BEGIN

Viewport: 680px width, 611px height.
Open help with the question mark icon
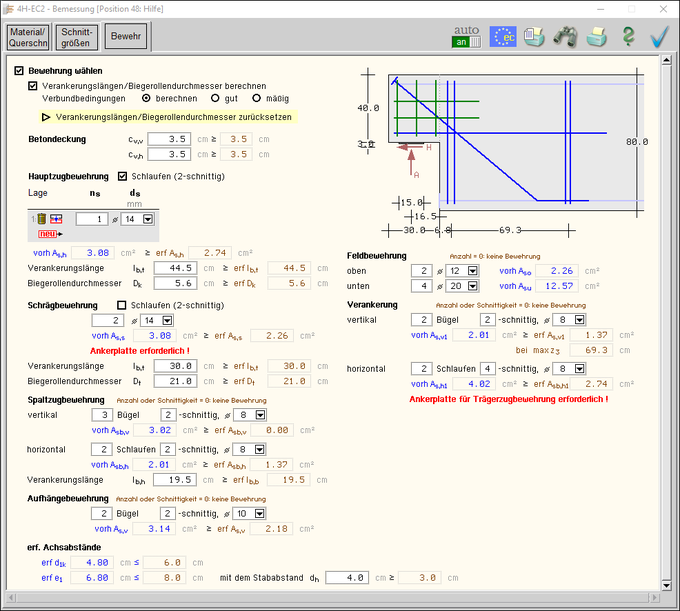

END
BEGIN

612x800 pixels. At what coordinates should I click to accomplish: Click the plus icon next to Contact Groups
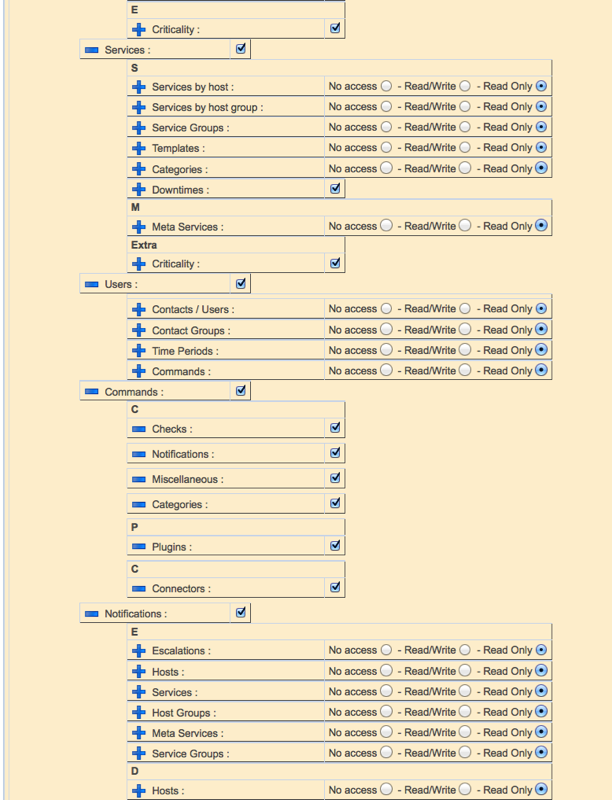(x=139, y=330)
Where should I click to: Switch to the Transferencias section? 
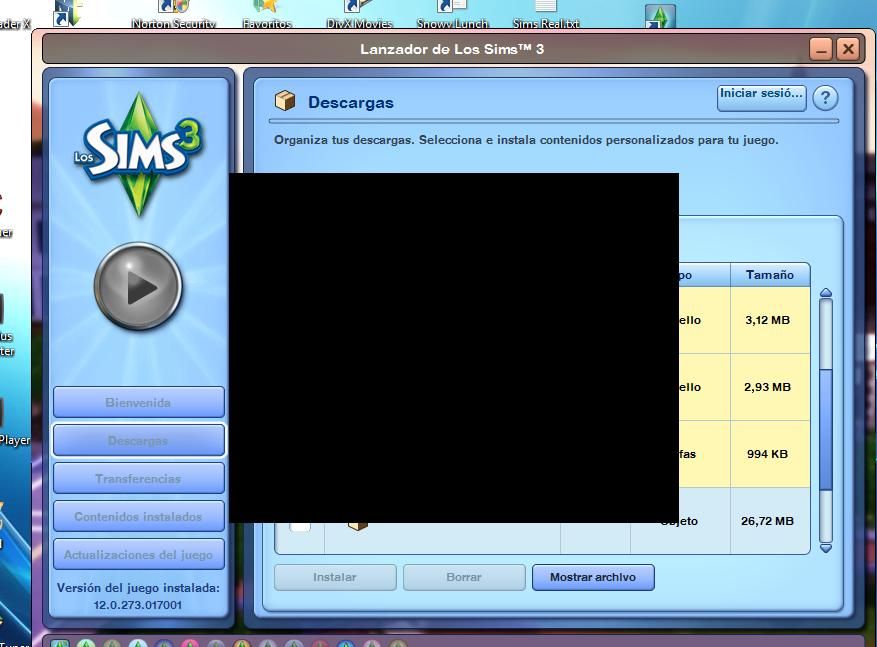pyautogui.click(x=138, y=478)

END
BEGIN

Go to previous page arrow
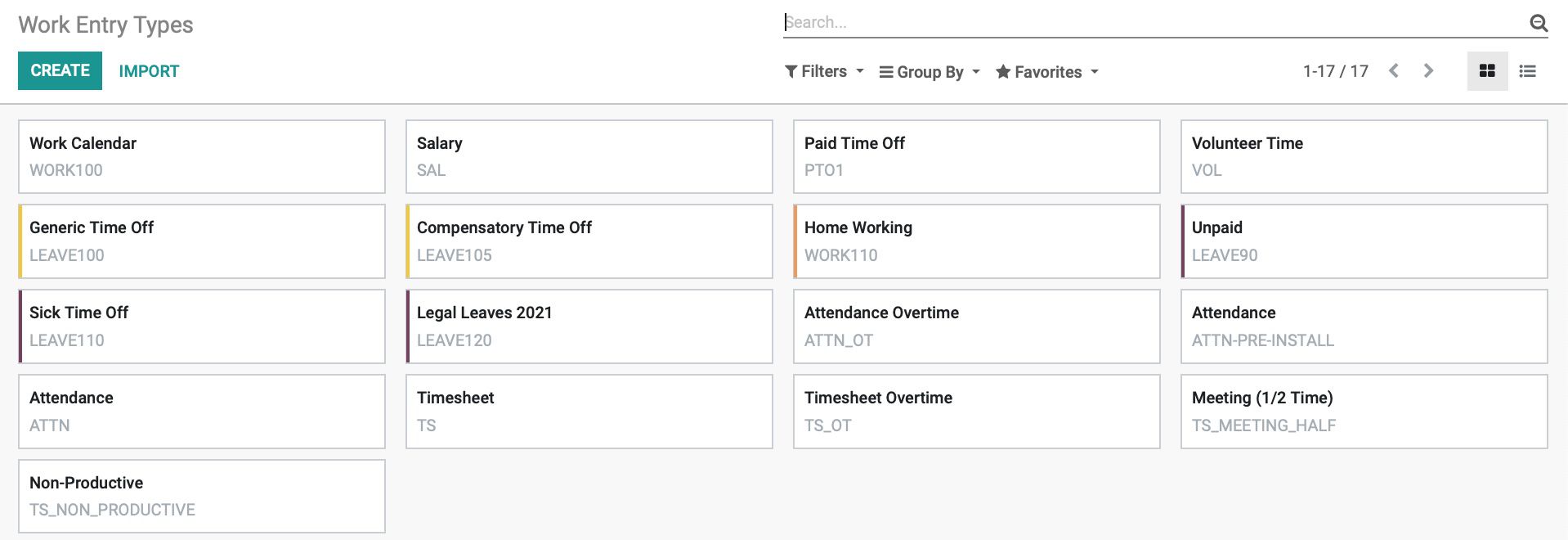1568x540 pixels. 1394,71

END

-- Your instructions --
Out of the material above, output word for word the line with "Viewport: 680px width, 611px height.", the line with "Open help with the question mark icon", and all lines between them, with nothing else.

-- Task response --
Viewport: 680px width, 611px height.
Open help with the question mark icon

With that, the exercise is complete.